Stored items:
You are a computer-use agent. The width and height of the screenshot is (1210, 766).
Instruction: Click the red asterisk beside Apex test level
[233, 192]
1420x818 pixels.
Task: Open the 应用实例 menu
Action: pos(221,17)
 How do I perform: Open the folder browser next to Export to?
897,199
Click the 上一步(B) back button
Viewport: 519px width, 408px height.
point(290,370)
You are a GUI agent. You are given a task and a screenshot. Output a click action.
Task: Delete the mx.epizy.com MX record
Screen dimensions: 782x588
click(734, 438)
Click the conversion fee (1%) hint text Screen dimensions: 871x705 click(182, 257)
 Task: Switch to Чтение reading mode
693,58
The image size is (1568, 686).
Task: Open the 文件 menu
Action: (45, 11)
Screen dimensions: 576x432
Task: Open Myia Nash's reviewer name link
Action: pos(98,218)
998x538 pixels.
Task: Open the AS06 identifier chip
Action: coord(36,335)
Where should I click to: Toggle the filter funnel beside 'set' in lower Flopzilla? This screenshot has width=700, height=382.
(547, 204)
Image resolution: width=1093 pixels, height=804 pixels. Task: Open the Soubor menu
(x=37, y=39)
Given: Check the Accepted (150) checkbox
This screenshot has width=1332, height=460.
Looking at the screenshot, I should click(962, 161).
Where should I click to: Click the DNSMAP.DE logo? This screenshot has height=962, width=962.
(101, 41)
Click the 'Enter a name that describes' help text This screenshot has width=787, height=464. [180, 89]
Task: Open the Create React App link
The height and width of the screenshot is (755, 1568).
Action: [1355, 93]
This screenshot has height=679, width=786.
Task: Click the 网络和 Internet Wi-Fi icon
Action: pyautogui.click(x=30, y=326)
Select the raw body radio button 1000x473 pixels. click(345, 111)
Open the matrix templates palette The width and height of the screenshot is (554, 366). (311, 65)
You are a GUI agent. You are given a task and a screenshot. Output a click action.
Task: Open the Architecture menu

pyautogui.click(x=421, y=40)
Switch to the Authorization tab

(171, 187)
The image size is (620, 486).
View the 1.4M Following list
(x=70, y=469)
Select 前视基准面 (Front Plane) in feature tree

TASK: Which lines belong in the answer? Exactly those from the first line of the entries through the line holding "Task: Delete the mx.epizy.com MX record", inclusive, copied unchanged.

PROBLEM SOLUTION:
You are a computer-use agent. The width and height of the screenshot is (1210, 766).
Instruction: Click the red asterisk beside Apex test level
[233, 192]
1420x818 pixels.
Task: Open the 应用实例 menu
Action: pos(221,17)
 How do I perform: Open the folder browser next to Export to?
897,199
Click the 上一步(B) back button
Viewport: 519px width, 408px height.
point(290,370)
You are a GUI agent. You are given a task and a screenshot. Output a click action.
Task: Delete the mx.epizy.com MX record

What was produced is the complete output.